*Recorded data*.
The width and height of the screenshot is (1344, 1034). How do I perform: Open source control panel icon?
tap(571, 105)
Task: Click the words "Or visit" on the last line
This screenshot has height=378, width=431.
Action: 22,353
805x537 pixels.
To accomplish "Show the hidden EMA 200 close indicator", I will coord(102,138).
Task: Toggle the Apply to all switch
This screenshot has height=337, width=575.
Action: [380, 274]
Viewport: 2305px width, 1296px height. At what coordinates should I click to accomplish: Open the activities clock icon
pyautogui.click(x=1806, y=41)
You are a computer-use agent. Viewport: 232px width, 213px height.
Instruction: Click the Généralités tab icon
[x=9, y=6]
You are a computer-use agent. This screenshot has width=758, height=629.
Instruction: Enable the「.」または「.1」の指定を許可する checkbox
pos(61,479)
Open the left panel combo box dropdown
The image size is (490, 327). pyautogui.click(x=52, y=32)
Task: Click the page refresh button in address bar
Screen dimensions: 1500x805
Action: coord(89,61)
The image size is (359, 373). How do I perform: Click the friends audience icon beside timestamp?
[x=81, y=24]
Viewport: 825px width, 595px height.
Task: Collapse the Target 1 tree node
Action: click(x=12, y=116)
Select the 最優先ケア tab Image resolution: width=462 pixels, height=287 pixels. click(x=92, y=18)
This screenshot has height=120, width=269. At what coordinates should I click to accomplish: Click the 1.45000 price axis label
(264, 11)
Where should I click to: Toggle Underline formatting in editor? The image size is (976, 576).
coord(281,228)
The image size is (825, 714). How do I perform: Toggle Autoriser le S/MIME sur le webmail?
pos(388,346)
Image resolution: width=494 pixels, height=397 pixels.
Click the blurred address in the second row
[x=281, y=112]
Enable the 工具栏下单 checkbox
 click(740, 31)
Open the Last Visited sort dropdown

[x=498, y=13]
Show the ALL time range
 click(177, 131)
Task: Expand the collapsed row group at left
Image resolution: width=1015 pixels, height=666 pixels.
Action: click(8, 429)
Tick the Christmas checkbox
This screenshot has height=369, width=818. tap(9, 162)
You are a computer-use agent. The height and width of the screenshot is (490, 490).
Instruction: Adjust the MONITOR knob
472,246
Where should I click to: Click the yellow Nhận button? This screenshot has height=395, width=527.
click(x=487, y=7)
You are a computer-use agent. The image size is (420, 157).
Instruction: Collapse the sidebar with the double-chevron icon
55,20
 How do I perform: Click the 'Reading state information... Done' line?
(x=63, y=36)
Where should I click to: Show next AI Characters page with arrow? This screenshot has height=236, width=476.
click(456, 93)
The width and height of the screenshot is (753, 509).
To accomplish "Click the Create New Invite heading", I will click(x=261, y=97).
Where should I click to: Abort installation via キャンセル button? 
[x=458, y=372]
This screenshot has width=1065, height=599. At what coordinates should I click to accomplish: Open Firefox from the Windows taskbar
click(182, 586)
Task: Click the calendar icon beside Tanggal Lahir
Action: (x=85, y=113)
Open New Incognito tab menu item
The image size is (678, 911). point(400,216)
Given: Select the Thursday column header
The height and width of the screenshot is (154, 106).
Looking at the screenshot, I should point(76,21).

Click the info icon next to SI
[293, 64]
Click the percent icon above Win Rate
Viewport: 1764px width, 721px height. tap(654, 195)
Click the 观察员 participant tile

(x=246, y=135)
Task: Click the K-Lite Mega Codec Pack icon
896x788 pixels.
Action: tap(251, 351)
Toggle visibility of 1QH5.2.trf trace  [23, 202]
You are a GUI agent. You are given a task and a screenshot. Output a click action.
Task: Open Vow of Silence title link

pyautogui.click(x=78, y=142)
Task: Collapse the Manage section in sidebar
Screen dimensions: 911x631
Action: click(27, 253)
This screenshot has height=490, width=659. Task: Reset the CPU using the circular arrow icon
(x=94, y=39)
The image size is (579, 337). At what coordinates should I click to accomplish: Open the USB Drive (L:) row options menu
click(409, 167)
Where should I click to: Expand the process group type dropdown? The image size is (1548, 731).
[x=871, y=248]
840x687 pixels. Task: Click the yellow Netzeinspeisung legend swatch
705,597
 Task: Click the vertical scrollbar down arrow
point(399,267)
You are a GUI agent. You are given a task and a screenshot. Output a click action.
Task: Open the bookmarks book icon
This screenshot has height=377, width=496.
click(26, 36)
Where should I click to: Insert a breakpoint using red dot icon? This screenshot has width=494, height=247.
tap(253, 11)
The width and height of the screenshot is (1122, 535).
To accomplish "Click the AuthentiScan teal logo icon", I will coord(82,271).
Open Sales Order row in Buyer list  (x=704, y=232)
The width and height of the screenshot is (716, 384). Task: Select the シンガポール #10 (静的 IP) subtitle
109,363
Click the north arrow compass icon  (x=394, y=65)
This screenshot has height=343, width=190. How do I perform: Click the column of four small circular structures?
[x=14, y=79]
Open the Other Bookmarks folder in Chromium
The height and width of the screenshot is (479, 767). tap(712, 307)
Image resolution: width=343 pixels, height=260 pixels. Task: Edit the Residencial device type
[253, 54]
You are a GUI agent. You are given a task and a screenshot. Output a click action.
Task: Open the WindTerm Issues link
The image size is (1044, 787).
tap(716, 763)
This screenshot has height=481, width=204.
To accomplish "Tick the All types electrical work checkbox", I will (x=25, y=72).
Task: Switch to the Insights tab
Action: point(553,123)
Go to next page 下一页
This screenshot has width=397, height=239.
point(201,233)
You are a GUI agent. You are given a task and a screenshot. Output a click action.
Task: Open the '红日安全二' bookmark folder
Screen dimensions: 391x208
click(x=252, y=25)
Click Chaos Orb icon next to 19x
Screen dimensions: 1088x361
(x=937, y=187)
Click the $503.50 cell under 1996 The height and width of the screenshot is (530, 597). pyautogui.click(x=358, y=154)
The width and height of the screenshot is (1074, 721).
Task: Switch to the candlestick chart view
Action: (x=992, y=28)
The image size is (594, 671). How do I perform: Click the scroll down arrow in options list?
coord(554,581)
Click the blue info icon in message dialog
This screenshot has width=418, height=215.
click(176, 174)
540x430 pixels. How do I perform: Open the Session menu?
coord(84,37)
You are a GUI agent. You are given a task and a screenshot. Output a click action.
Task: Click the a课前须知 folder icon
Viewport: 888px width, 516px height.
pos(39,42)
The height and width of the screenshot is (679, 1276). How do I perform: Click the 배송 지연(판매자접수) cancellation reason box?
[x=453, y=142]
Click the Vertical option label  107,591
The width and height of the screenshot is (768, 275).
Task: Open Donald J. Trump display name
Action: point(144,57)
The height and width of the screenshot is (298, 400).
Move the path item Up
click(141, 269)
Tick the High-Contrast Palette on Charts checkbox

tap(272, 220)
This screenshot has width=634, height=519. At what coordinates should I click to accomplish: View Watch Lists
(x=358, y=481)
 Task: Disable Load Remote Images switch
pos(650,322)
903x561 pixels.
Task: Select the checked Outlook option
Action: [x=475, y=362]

*Work to complete*.
Retype every entry word for word.

*Result of the exercise*.
The width and height of the screenshot is (1344, 1034). How do I perform: Open source control panel icon?
tap(571, 105)
Task: Click the words "Or visit" on the last line
This screenshot has height=378, width=431.
Action: 22,353
805x537 pixels.
To accomplish "Show the hidden EMA 200 close indicator", I will coord(102,138).
Task: Toggle the Apply to all switch
This screenshot has height=337, width=575.
Action: [380, 274]
Viewport: 2305px width, 1296px height. At what coordinates should I click to accomplish: Open the activities clock icon
pyautogui.click(x=1806, y=41)
You are a computer-use agent. Viewport: 232px width, 213px height.
Instruction: Click the Généralités tab icon
[x=9, y=6]
You are a computer-use agent. This screenshot has width=758, height=629.
Instruction: Enable the「.」または「.1」の指定を許可する checkbox
pos(61,479)
Open the left panel combo box dropdown
The image size is (490, 327). pyautogui.click(x=52, y=32)
Task: Click the page refresh button in address bar
Screen dimensions: 1500x805
Action: coord(89,61)
The image size is (359, 373). How do I perform: Click the friends audience icon beside timestamp?
[x=81, y=24]
Viewport: 825px width, 595px height.
Task: Collapse the Target 1 tree node
Action: click(x=12, y=116)
Select the 最優先ケア tab Image resolution: width=462 pixels, height=287 pixels. click(x=92, y=18)
This screenshot has height=120, width=269. At what coordinates should I click to accomplish: Click the 1.45000 price axis label
(264, 11)
Where should I click to: Toggle Underline formatting in editor? The image size is (976, 576).
coord(281,228)
The image size is (825, 714). How do I perform: Toggle Autoriser le S/MIME sur le webmail?
pos(388,346)
Image resolution: width=494 pixels, height=397 pixels.
Click the blurred address in the second row
[x=281, y=112]
Enable the 工具栏下单 checkbox
 click(740, 31)
Open the Last Visited sort dropdown

[x=498, y=13]
Show the ALL time range
 click(177, 131)
Task: Expand the collapsed row group at left
Image resolution: width=1015 pixels, height=666 pixels.
Action: click(8, 429)
Tick the Christmas checkbox
This screenshot has height=369, width=818. tap(9, 162)
You are a computer-use agent. The height and width of the screenshot is (490, 490).
Instruction: Adjust the MONITOR knob
472,246
Where should I click to: Click the yellow Nhận button? This screenshot has height=395, width=527.
click(x=487, y=7)
You are a computer-use agent. The image size is (420, 157).
Instruction: Collapse the sidebar with the double-chevron icon
55,20
 How do I perform: Click the 'Reading state information... Done' line?
(x=63, y=36)
Where should I click to: Show next AI Characters page with arrow? This screenshot has height=236, width=476.
click(456, 93)
The width and height of the screenshot is (753, 509).
To accomplish "Click the Create New Invite heading", I will click(x=261, y=97).
Where should I click to: Abort installation via キャンセル button? 
[x=458, y=372]
This screenshot has width=1065, height=599. At what coordinates should I click to accomplish: Open Firefox from the Windows taskbar
click(182, 586)
Task: Click the calendar icon beside Tanggal Lahir
Action: (x=85, y=113)
Open New Incognito tab menu item
The image size is (678, 911). point(400,216)
Given: Select the Thursday column header
The height and width of the screenshot is (154, 106).
Looking at the screenshot, I should point(76,21).

Click the info icon next to SI
[293, 64]
Click the percent icon above Win Rate
Viewport: 1764px width, 721px height. tap(654, 195)
Click the 观察员 participant tile

(x=246, y=135)
Task: Click the K-Lite Mega Codec Pack icon
896x788 pixels.
Action: tap(251, 351)
Toggle visibility of 1QH5.2.trf trace  [23, 202]
You are a GUI agent. You are given a task and a screenshot. Output a click action.
Task: Open Vow of Silence title link

pyautogui.click(x=78, y=142)
Task: Collapse the Manage section in sidebar
Screen dimensions: 911x631
Action: click(27, 253)
This screenshot has height=490, width=659. Task: Reset the CPU using the circular arrow icon
(x=94, y=39)
The image size is (579, 337). At what coordinates should I click to accomplish: Open the USB Drive (L:) row options menu
click(409, 167)
Where should I click to: Expand the process group type dropdown? The image size is (1548, 731).
[x=871, y=248]
840x687 pixels. Task: Click the yellow Netzeinspeisung legend swatch
705,597
 Task: Click the vertical scrollbar down arrow
point(399,267)
You are a GUI agent. You are given a task and a screenshot. Output a click action.
Task: Open the bookmarks book icon
This screenshot has height=377, width=496.
click(26, 36)
Where should I click to: Insert a breakpoint using red dot icon? This screenshot has width=494, height=247.
tap(253, 11)
The width and height of the screenshot is (1122, 535).
To accomplish "Click the AuthentiScan teal logo icon", I will coord(82,271).
Open Sales Order row in Buyer list  (x=704, y=232)
The width and height of the screenshot is (716, 384). Task: Select the シンガポール #10 (静的 IP) subtitle
109,363
Click the north arrow compass icon  (x=394, y=65)
This screenshot has height=343, width=190. How do I perform: Click the column of four small circular structures?
[x=14, y=79]
Open the Other Bookmarks folder in Chromium
The height and width of the screenshot is (479, 767). tap(712, 307)
Image resolution: width=343 pixels, height=260 pixels. Task: Edit the Residencial device type
[253, 54]
You are a GUI agent. You are given a task and a screenshot. Output a click action.
Task: Open the WindTerm Issues link
The image size is (1044, 787).
tap(716, 763)
This screenshot has height=481, width=204.
To accomplish "Tick the All types electrical work checkbox", I will (x=25, y=72).
Task: Switch to the Insights tab
Action: point(553,123)
Go to next page 下一页
This screenshot has width=397, height=239.
point(201,233)
You are a GUI agent. You are given a task and a screenshot. Output a click action.
Task: Open the '红日安全二' bookmark folder
Screen dimensions: 391x208
click(x=252, y=25)
Click Chaos Orb icon next to 19x
Screen dimensions: 1088x361
(x=937, y=187)
Click the $503.50 cell under 1996 The height and width of the screenshot is (530, 597). pyautogui.click(x=358, y=154)
The width and height of the screenshot is (1074, 721).
Task: Switch to the candlestick chart view
Action: (x=992, y=28)
The image size is (594, 671). How do I perform: Click the scroll down arrow in options list?
coord(554,581)
Click the blue info icon in message dialog
This screenshot has width=418, height=215.
click(176, 174)
540x430 pixels. How do I perform: Open the Session menu?
coord(84,37)
You are a GUI agent. You are given a task and a screenshot. Output a click action.
Task: Click the a课前须知 folder icon
Viewport: 888px width, 516px height.
pos(39,42)
The height and width of the screenshot is (679, 1276). How do I perform: Click the 배송 지연(판매자접수) cancellation reason box?
[x=453, y=142]
Click the Vertical option label  107,591
The width and height of the screenshot is (768, 275).
Task: Open Donald J. Trump display name
Action: point(144,57)
The height and width of the screenshot is (298, 400).
Move the path item Up
click(141, 269)
Tick the High-Contrast Palette on Charts checkbox

tap(272, 220)
This screenshot has width=634, height=519. At what coordinates should I click to accomplish: View Watch Lists
(x=358, y=481)
 Task: Disable Load Remote Images switch
pos(650,322)
903x561 pixels.
Task: Select the checked Outlook option
Action: [x=475, y=362]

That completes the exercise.